Alrosa (Russian: АЛРОСА) is a Russian group of diamond mining companies that specialize in exploration, mining, manufacture, and sale of diamonds. The company leads the world in diamond mining by volume.[2][3] Mining takes place in Western Yakutia, the Arkhangelsk region, and Africa. Alrosa is Russia's leading diamond mining and distribution company, accounting for 95% of Russian diamond production and 27% of global diamond extraction.[4][5]

The company's headquarters are located in Mirny (Sakha Republic) and Moscow.


The history of Alrosa dates back to 1954, when the first primary deposit of diamonds in the Soviet Union, the kimberlite pipe Zarnitsa, was found.[6] In 1955 the Mir kimberlite pipe and the Udachnaya pipe were discovered. A total of fifteen primary diamond sources were found in 1955.

In 1957, a decision was made to begin mining and production operations on alluvial and ore deposits in Yakutia. To manage the facility's construction and subsequent operations, the Yakutalmaz group of companies was established with headquarters in Mirny. The first commercial-grade diamonds were recovered the same year. Two years later, the Soviet Union sold the first shipment of diamonds on the world market.[6]

For the most part during the Soviet period, the diamond mining industry developed on the basis of the Mir open-pit mine and adjacent alluvial deposits. In those years its main open-pit mines, processing plants and related energy generating facilities were put into operation. In 1960, the Djomolungma and Chimyan was discovered, and in 1969, the International kimberlite pipe.[6]

In 1963, the first sales contracts between the USSR and De Beers group were signed.[7] In 2009 this cooperation was brought to an end as contrary to European Union competition laws in compliance with a decision of the European Commission. Now Alrosa independently distributes its rough diamond production on the world market.[8]

Through 1980, the rapid development of primary deposits continued in Aykhal township on the basis of the Jubilee pipe and in Udachny town. Today the Udachny open-pit mine is one of the largest open-pit mines in the world.

### Required action 1
Rewrite the Alrosa text between "The company's headquarters" and "found in 1955.", inclusive, renaming "Mirny" as "Mirnyy".
### Required action 2
Using the Alrosa text, answer these:
(a) What share of global diamond extraction does Alrosa account for?
(b) In what year were the Mir and Udachnaya pipes discovered?
(c) In what year did the cooperation with De Beers end?
The material below comes from a separate source, not from the Alrosa text.

### Data for review
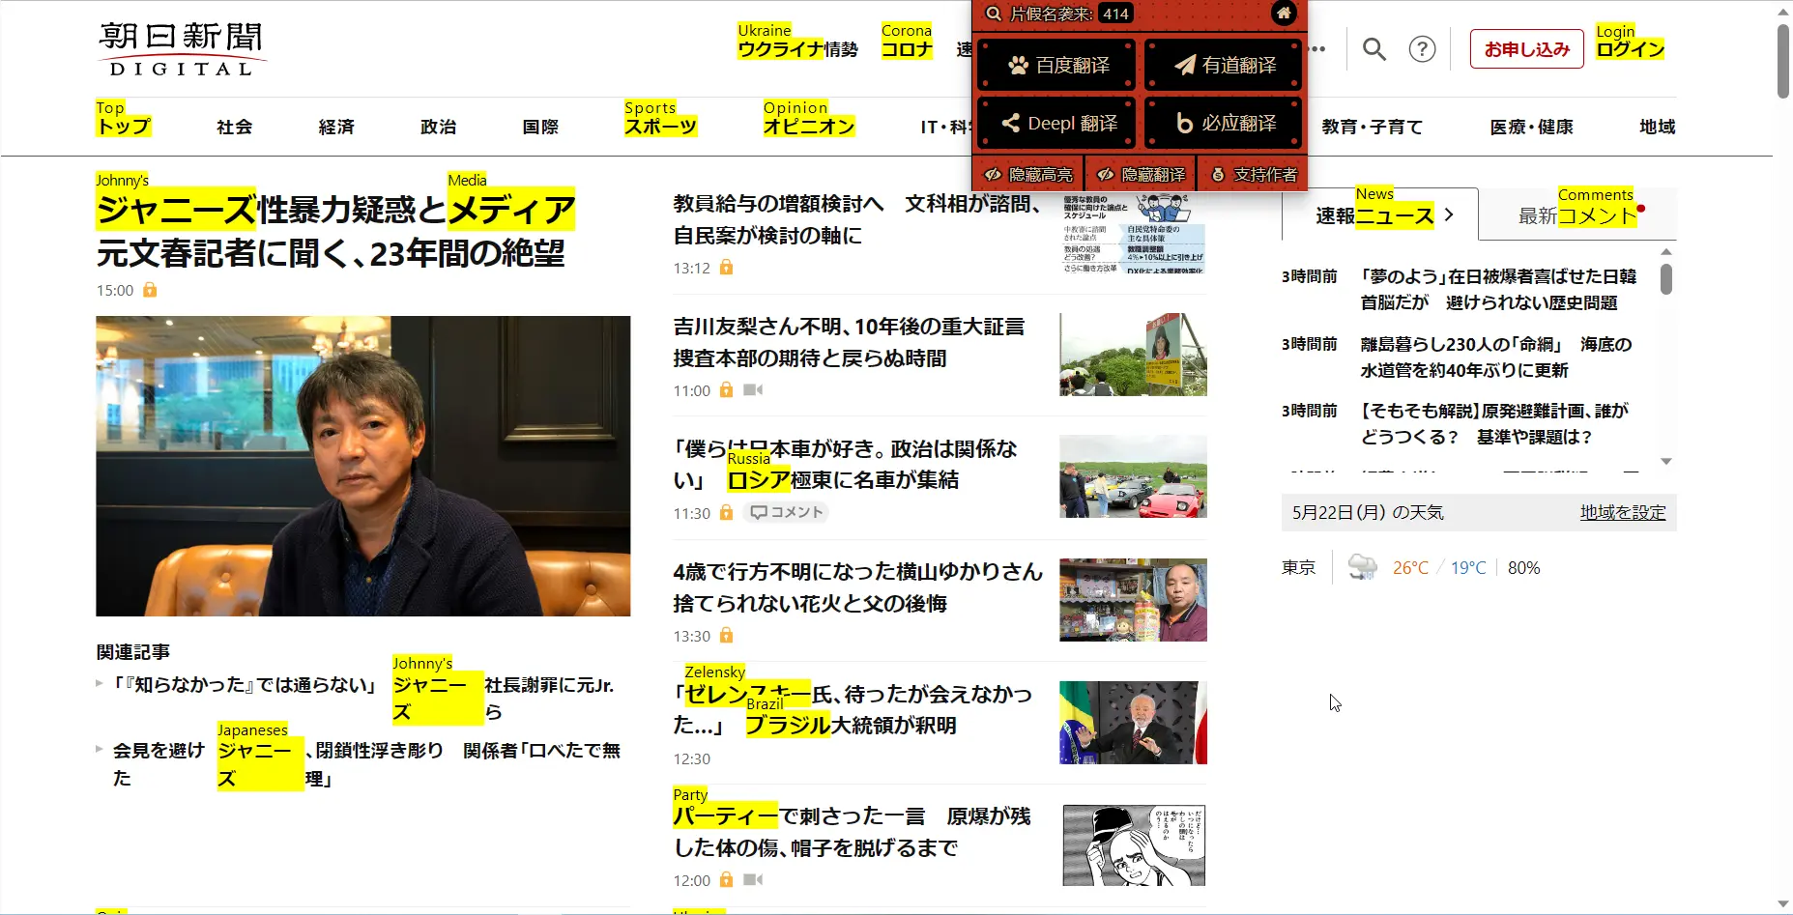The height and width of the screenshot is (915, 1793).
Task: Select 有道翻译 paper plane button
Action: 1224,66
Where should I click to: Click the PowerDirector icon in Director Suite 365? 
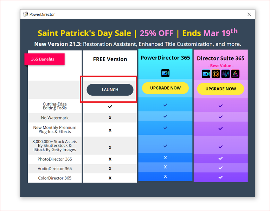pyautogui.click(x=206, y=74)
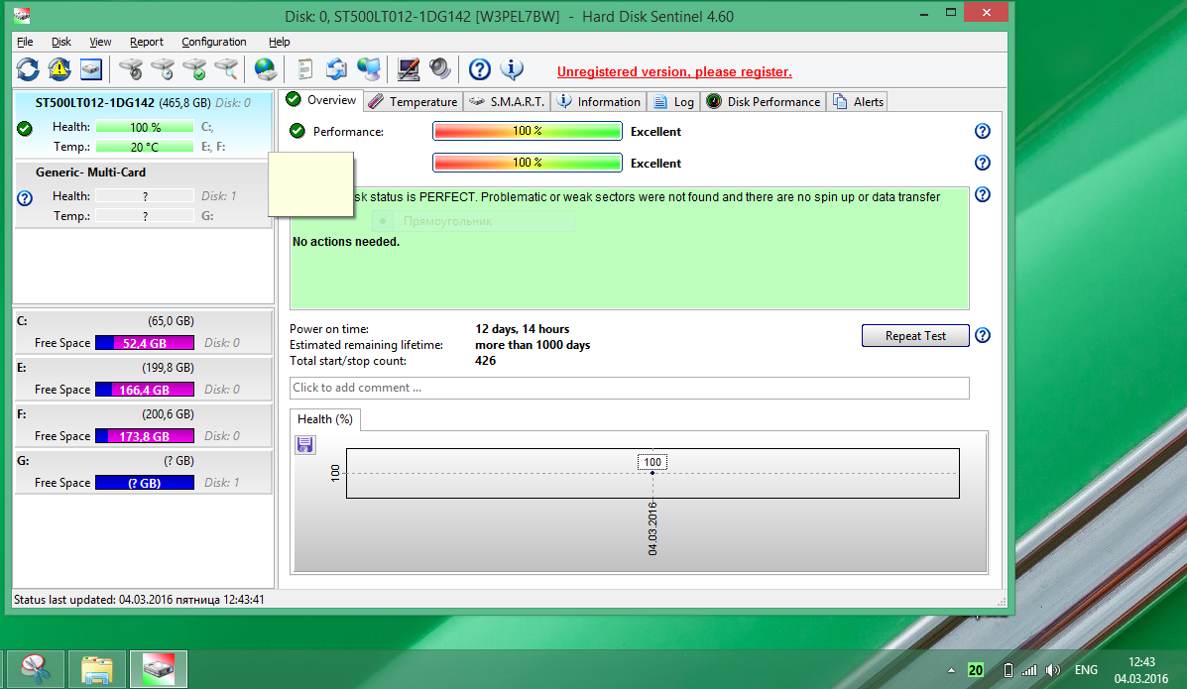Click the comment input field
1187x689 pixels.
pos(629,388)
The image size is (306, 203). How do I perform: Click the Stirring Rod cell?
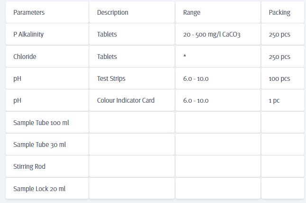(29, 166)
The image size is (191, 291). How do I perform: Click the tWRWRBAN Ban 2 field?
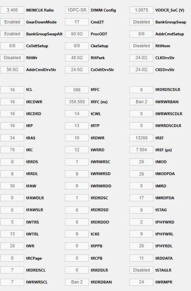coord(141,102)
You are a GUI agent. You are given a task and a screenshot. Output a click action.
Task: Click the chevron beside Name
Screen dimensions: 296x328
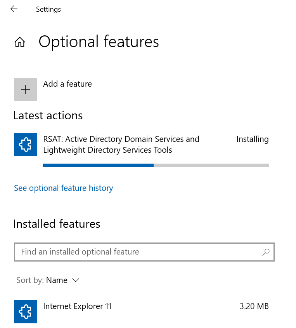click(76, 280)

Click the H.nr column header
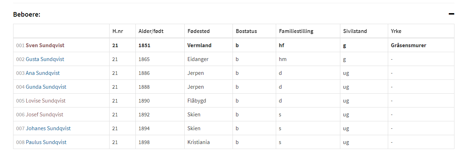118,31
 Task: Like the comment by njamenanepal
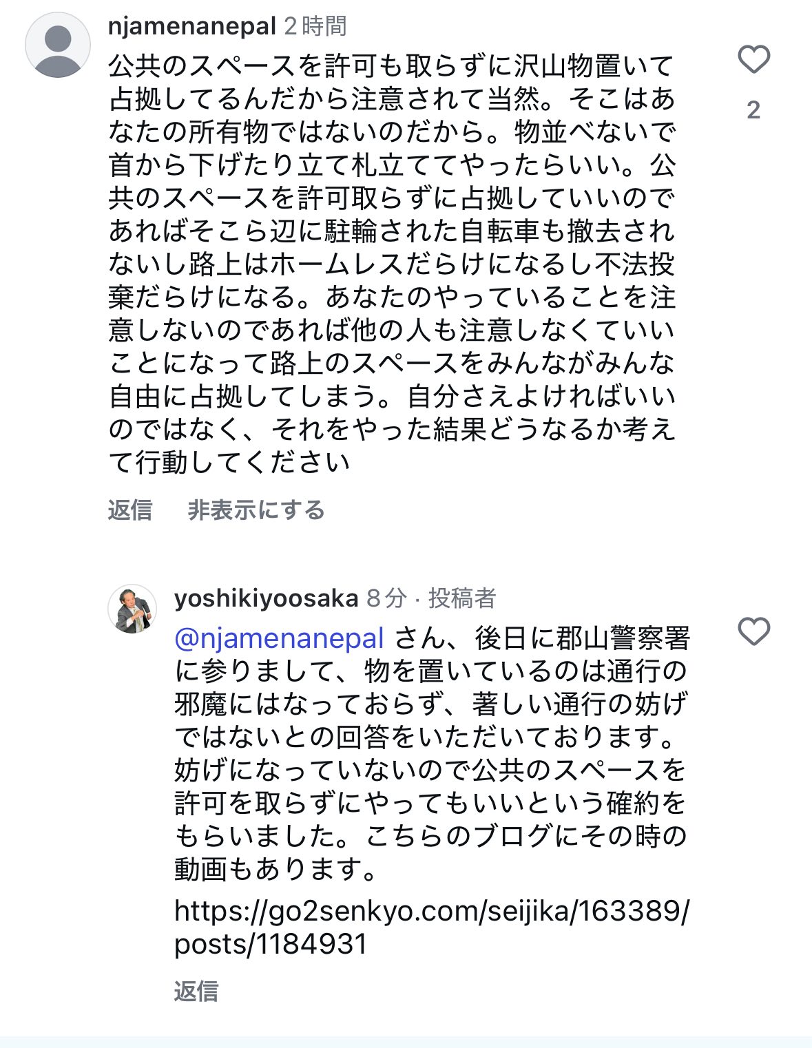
* * *
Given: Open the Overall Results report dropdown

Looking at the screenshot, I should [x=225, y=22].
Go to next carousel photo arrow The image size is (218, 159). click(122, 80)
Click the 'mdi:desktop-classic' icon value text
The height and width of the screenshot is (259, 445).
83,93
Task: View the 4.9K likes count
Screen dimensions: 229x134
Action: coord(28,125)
* * *
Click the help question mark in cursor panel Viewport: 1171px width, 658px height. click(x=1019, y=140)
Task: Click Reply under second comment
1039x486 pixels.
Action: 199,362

### Written response 1
The company's headquarters are located in Mirnyy (Sakha Republic) and Moscow.


The history of Alrosa dates back to 1954, when the first primary deposit of diamonds in the Soviet Union, the kimberlite pipe Zarnitsa, was found.[6] In 1955 the Mir kimberlite pipe and the Udachnaya pipe were discovered. A total of fifteen primary diamond sources were found in 1955.

### Written response 2
(a) 27%
(b) 1955
(c) 2009